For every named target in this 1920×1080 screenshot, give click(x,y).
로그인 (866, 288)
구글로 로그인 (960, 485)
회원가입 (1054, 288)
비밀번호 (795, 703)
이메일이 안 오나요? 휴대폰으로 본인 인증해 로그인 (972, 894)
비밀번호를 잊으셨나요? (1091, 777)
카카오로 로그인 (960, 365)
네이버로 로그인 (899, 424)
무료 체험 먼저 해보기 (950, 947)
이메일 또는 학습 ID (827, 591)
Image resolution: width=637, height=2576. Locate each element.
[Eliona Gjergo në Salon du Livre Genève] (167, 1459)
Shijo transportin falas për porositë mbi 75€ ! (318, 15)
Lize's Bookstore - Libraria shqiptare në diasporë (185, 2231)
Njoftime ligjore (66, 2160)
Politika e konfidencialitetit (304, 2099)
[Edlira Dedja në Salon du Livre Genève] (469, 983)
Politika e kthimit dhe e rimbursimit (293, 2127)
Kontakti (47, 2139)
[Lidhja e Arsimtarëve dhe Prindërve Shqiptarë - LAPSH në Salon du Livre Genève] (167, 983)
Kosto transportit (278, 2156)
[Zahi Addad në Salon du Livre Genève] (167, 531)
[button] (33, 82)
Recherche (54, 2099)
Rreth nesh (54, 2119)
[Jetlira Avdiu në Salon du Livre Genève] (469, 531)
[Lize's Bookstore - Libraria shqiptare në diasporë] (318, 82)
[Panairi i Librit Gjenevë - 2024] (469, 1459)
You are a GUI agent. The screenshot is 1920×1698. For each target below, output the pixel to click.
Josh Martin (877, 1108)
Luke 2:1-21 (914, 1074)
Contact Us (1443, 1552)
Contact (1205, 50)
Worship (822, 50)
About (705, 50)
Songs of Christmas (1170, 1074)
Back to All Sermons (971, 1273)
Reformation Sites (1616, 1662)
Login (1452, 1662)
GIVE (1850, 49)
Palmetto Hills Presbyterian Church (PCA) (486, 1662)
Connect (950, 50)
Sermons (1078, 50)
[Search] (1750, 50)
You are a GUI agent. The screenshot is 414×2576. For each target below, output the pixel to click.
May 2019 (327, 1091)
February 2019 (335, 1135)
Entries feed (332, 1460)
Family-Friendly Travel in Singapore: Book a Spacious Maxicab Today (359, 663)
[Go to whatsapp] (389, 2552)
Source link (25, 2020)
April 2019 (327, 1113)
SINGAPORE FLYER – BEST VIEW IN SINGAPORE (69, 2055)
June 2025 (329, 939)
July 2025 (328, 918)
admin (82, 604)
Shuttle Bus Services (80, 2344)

▸ YOUR INSTRUCTIONS
Beginning with the line containing "[Eliona Gjergo në" in the material above, copy every line exactly until you have copied the line containing "Back to All Sermons (971, 1273)".

▸ RESPONSE AREA
[Eliona Gjergo në Salon du Livre Genève] (167, 1459)
Shijo transportin falas për porositë mbi 75€ ! (318, 15)
Lize's Bookstore - Libraria shqiptare në diasporë (185, 2231)
Njoftime ligjore (66, 2160)
Politika e konfidencialitetit (304, 2099)
[Edlira Dedja në Salon du Livre Genève] (469, 983)
Politika e kthimit dhe e rimbursimit (293, 2127)
Kontakti (47, 2139)
[Lidhja e Arsimtarëve dhe Prindërve Shqiptarë - LAPSH në Salon du Livre Genève] (167, 983)
Kosto transportit (278, 2156)
[Zahi Addad në Salon du Livre Genève] (167, 531)
[button] (33, 82)
Recherche (54, 2099)
Rreth nesh (54, 2119)
[Jetlira Avdiu në Salon du Livre Genève] (469, 531)
[Lize's Bookstore - Libraria shqiptare në diasporë] (318, 82)
[Panairi i Librit Gjenevë - 2024] (469, 1459)
You are a GUI agent. The screenshot is 1920×1698. For each target below, output the pixel to click.
Josh Martin (877, 1108)
Luke 2:1-21 (914, 1074)
Contact Us (1443, 1552)
Contact (1205, 50)
Worship (822, 50)
About (705, 50)
Songs of Christmas (1170, 1074)
Back to All Sermons (971, 1273)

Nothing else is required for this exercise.